Many of the team’s favorite restaurant in Beaune, Maison du Colombier is, for sure, the most architecturally interesting places to dine in Beaune. With its turrets and bastions, the restaurant also offers the best seat in Beaune to sit and watch one of its greatest views – Notre Dame Church. The fact that you can sit and observe the church with a glass of wine in your hand makes the view even more glorious.
Notre Dame Church
Beaune’s Notre Dame Collegiate Church represents a beautiful example of Burgundian Romanesque architecture. Over the centuries, additional exterior architectural elements, such as the portal and chevet have been added, as well as a 16th century bell-tower and chapel.

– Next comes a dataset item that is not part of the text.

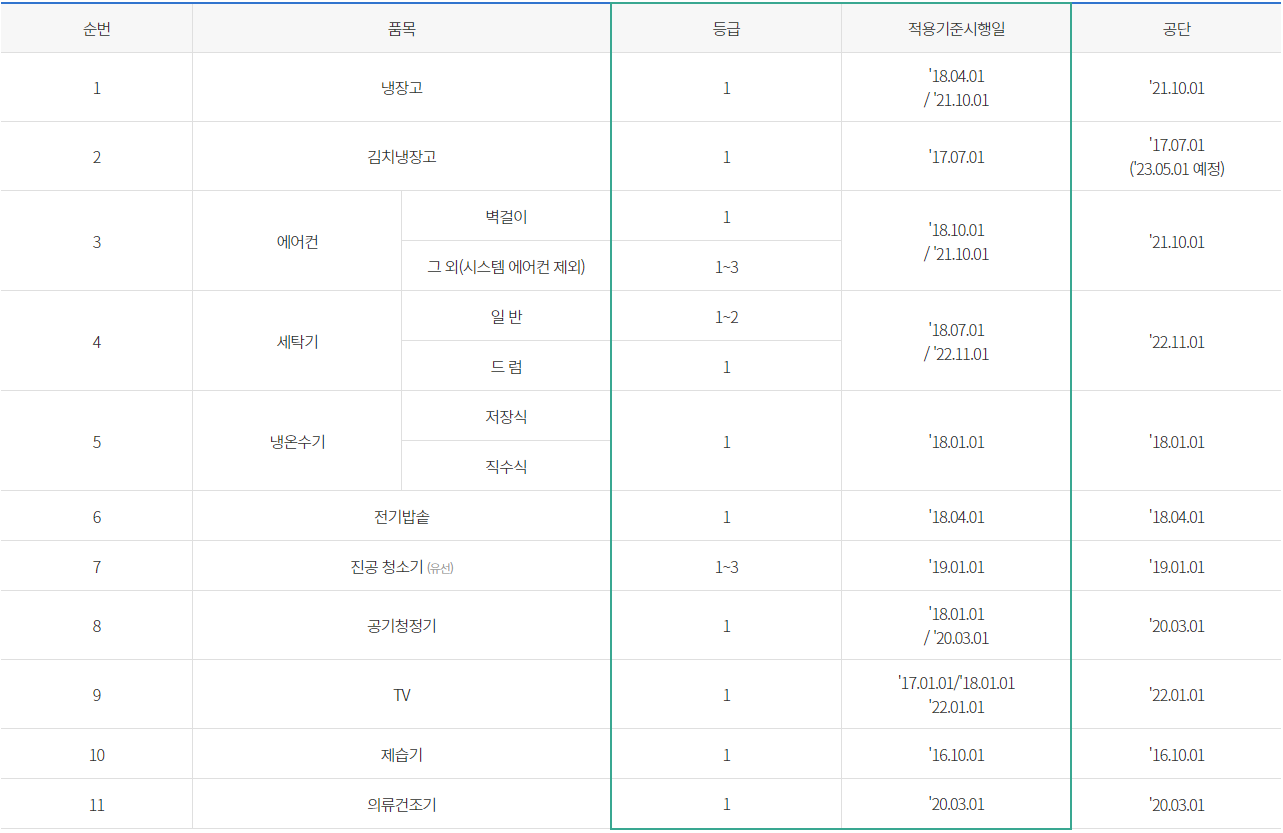Click the 적용기준시행일 column header
The height and width of the screenshot is (833, 1283).
tap(955, 28)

Notre Dame Church, round the back
Looking as handsome as the front as it does at the rear, Notre Dame Church, with its medieval set of cobblestone paths and walkways, reveals a real sense of what local life may have been like in the 13th century. Everywhere you turn, there is a sign which points to ancient underground cellar – including Joseph Drouhin, a must-see visit – or a tiny cobbled streets brimming with something interesting.
Rue de Lorraine – Left
Another of Beaune city’s major arteries, Rue de Lorraine takes you toward Porte de Saint Nicolasm Beaune Theatre and Château de Beaune and stretches out from Place Carnot. There is many a decent eaterie and shop here, including Cook’s Atelier and Café Monge, named after Château de Pommard’s former resident Gaspard Monge and Beaune city’s chief architect.
Rue de Lorraine – Right
Facing the opposite direction from the picture above, this is Rue de Lorraine as you head towards Place Carnot. Again, remember to look – the architecture of these buildings is awe-inspiring.

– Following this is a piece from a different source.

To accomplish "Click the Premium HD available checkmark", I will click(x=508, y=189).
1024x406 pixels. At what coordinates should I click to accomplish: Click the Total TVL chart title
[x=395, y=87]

Rue de Faubourg de Saint Nicolas
Past the Porte de Saint Nicolas, a former Roman gate, you’ll find Rue de Faubourg Saint Nicolas and the church of Saint Nicolas, built in the 13th century.
Rue de Faubourg de Saint Nicolas
Heading north down Rue de Faubourg Saint Nicolas your eyes will be immediately drawn to the ornate exterior, and spire, of Saint Nicolas’ church.
Saint Nicolas’ Gate
Designed by Dijon architect Lenoir Le Romain ; and once used to welcome visitors from the north, this fortified gate, was once equipped with a drawbridge. It has also seen many important people pass under its impressive arch. Henry II, accompanied by Catherine de Medici, were royally welcomed in 1548. However, it was Louis XIV – naturally – who made the most spectacular entrance to the city. He used Saint Nicholas’ Gate on November 10, 1669 – a canon was fired in his honor.

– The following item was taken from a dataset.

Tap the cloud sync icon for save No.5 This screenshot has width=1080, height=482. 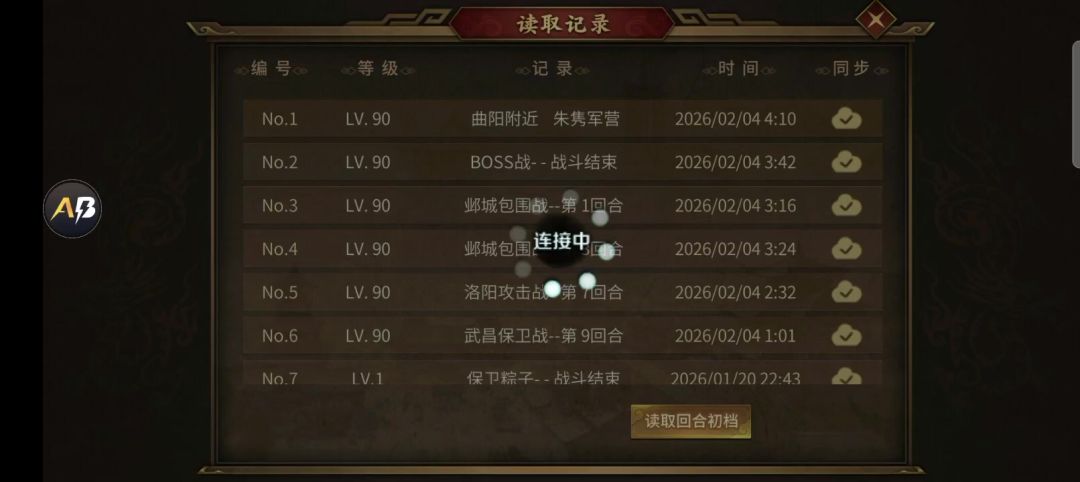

A beautiful view of Porte de Saint Nicolas as you head away from Place Carnot up Rue Lorraine.
L’Hôtel de Ville
The courtyard square of Beaune’s administrative town hall, is now home to les archives de Beaune ; the place to go for the artefacts and annuals of the city’s history. The monument in the center has been removed and replaced by a flowerbed. The Hotel de Ville was once a convent, the Couvent des Ursulines, that was first built in the 17th century.
The social hubbub of Beaune’s busy tourism, as well as the home of some of Beaune’s best nightlife – Place Carnot!
Rempart des Lions
Lion’s Square, or Remparts des Lions, was ordered by Beaune’s Mayor, in 1759 into an esplanade ; or walkway, accessible by ramps and stairs. Once an elevated fortification to protect Beaune from invaders coming from the west, Lion’s Square looks out towards Parc de la Bouzaize ; Beaune’s romantic garden, complete with a lake.
Formerly one of the major pathways into Beaune, Place Madeleine is steeped in history. Now a hotspot for young people, with several wine bars, cocktail bars, pizzerias, snack bars and a large car park. The square has also hosted wine fairs, fun fairs, roller coasters, as well as the city’s first showing of a film – in 1910.
Beaune Train Station
Transforming into a truly 21st century transport hub in 2017, Beaune’s train station is currently under major renovation and refurbishment. The plans look very exciting. For decades, however, Beaune train station welcomed steam trains heading towards Dijon and Paris. Dijon is only a 20-minute train ride away.